Stephan Krämer: ‘Relevance and Minimality: The Whole Truth’
A truth is a correct, but typically partial account of the world. A whole truth is a correct account of the world that is not partial. It leaves out no part or aspect of the world. Some important metaphysical hypotheses can be seen as claims concerning what kind of truth might be a whole truth. According to physicalism, for instance, some purely physical truth is a whole truth. But what does it take, in more precise terms, for a truth to be a whole truth? On an account proposed by Chalmers and Jackson and developed by Leuenberger, a proposition P is a whole truth with respect to some world w iff w is a /minimal/ P-verifying world. I argue that this account is mistaken. I claim instead that a proposition P is a whole truth with respect to some world w iff w is the only P-world /wholly relevant/ to the truth of P ; (3), and suggest that where Chalmers, Jackson, and Leuenberger go wrong is in taking relevance to require minimality. Time permitting, I end with some suggestions on how to develop my proposal formally within a form of truthmaker semantics.

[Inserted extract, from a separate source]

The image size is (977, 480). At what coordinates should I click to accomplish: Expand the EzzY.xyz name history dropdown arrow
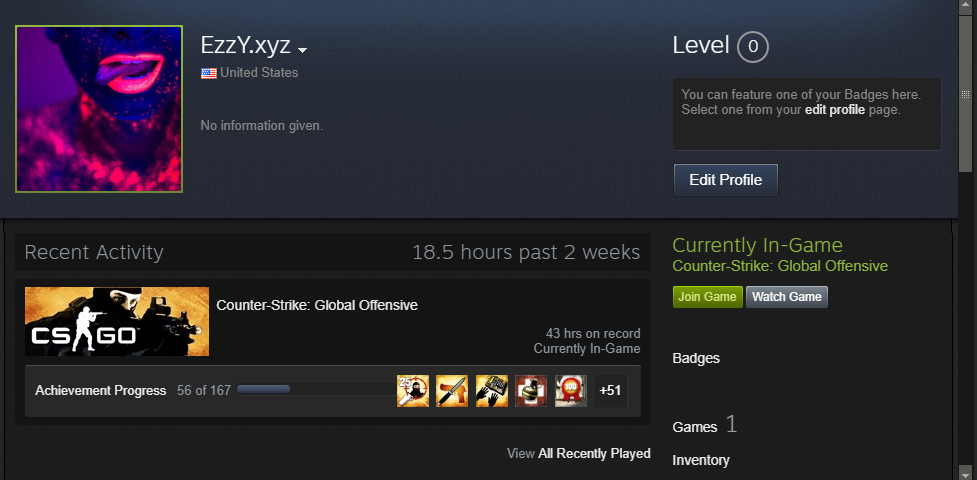(x=302, y=50)
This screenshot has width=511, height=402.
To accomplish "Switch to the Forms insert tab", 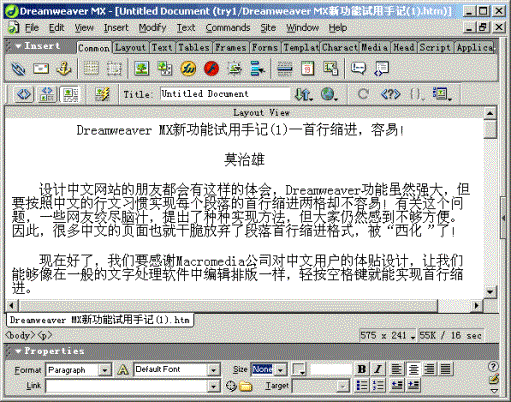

Shawn Standefer: Non-classical justification logic
Abstract: Justification logic, developed by Artemov, Fitting, and others, is a logical formalism for reasoning about justification and evidence. We point out some features of general justification models that are in tension with the philosophical motivations of justification logic. We then motivate a particular class of models that better fit with the philosophical motivations. This class is defined using some techniques from the study of non-classical logics. We highlight the ways in which the resulting models and logic are respond to the initial problems as well as some nice features they have. (This is joint work with Ted Shear and Rohan French.)
Stephan Leuenberger & Martin Smith: Epistemic Logic without Closure
All standard epistemic logics legitimate something akin to the principle of closure. And yet the principle of closure, particularly in its multiple premise guise, has a somewhat ambivalent status within epistemology. In this paper we describe a family of weak epistemic logics in which closure fails, and describe two alternative semantic frameworks in which these logics can be modelled. One of these – which we term plurality semantics – is relatively unfamiliar and unexplored. What makes this framework significant is that it can be interpreted in a very natural way in light of one motivation for rejecting closure.